Sim, é então o Síndico o líder deste grande e importante processo interno, é ele a figura mais importante, o maestro que orquestrará toda a sinfonia condominial composta por empregados (orgânicos ou não), terceirizadas, condôminos, prestadores de serviços em geral, corpo diretivo (fiscal e consultivo), fornecedores e alguns outros tantos, e por isso o Síndico deve ser o primeiro a ter uma postura de compliance, pois é ele que puxará toda a massa condominial atrás dele.
Por isso Síndico, faça despertar sempre o seu compliance interior, antes de qualquer contratação de empresa ou escritório especializado na área.
Quando o Síndico adota uma postura de compliance dentro do seu condomínio ele já eleva sua postura e o seu próprio condomínio à outro patamar, demonstrando um comprometimento com a transparência e a ética, chamando para si todos aqueles que farão parte desta nova estrutura condominial.

- [Dados fornecidos]
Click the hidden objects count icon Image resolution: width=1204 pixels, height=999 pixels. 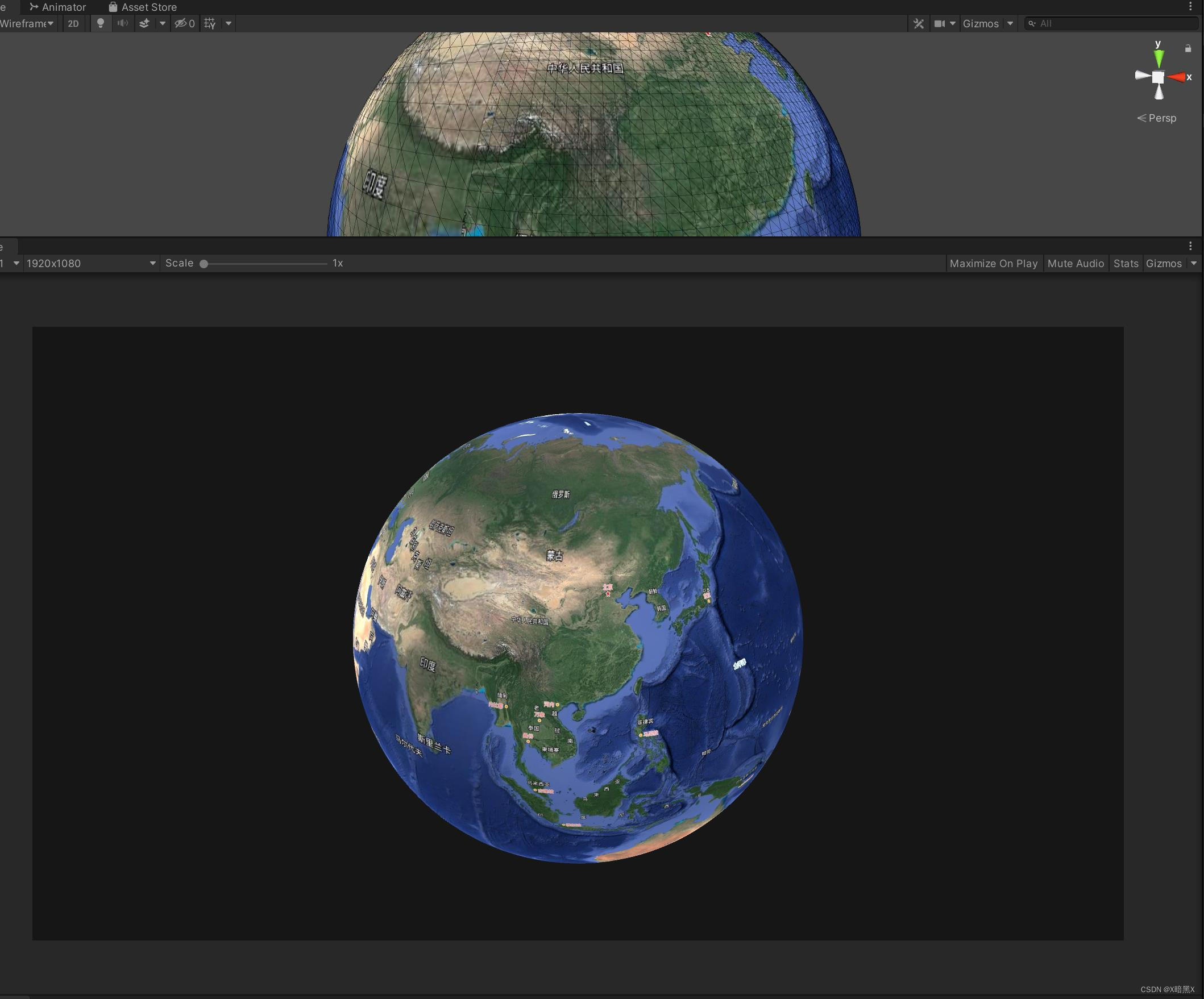coord(184,23)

- [Exercício 1]
No trecho sobre o síndico e o compliance, com o que o síndico demonstra comprometimento ao adotar essa postura no condomínio?
- [Exercício 2]
Edite o trecho sobre o síndico e o compliance começando em "Quando o Síndico" e terminando em "nova estrutura condominial.", substituindo "patamar" por "nível".
- [Exercício 3]
Retome o texto sobre o papel do síndico no compliance condominial e dê continuidade a ele a partir do ponto em que termina.
A listagem não tem nenhum papel neste exercício.

- [Resposta 1]
Com a transparência e a ética.

- [Resposta 2]
Quando o Síndico adota uma postura de compliance dentro do seu condomínio ele já eleva sua postura e o seu próprio condomínio à outro nível, demonstrando um comprometimento com a transparência e a ética, chamando para si todos aqueles que farão parte desta nova estrutura condominial.

- [Resposta 3]
Agora vou explicar o que escrevi lá nos primeiros parágrafos e para isso homenageio uma amiga e profissional do mercado condominial a Dra. Társia Quilião, advogada especialista em compliance condominial, que nos explica muito bem a importância do Síndico nesse processo – e ela afirma, o que eu concordo “ipsis litteris”, que antes de qualquer implementação de uma nova estrutura interna dentro de um condomínio, que hoje pode ser realizada por grandes empresas e escritórios que são contratados especialmente para este trabalho, que nada irá adiantar se o “comandante deste navio” chamado “Síndico do Condomínio” não for compliance. Mas como assim? O síndico tem que estar agindo sob o processo de compliance ou ele deve ser compliance? Os dois!
Explico: como o Síndico é o líder deste processo, o mais importante é ele SER compliance, é ele, o Síndico, pensar com ética, pensar em suas ações em conformidade com o que é correto, com o que está dentro das normas e regramentos daquela comunidade condominial, pensar sempre dentro da responsabilidade civil, criminal, tributária, trabalhista e acima de tudo moral, ética e atuando dentro da total transparência.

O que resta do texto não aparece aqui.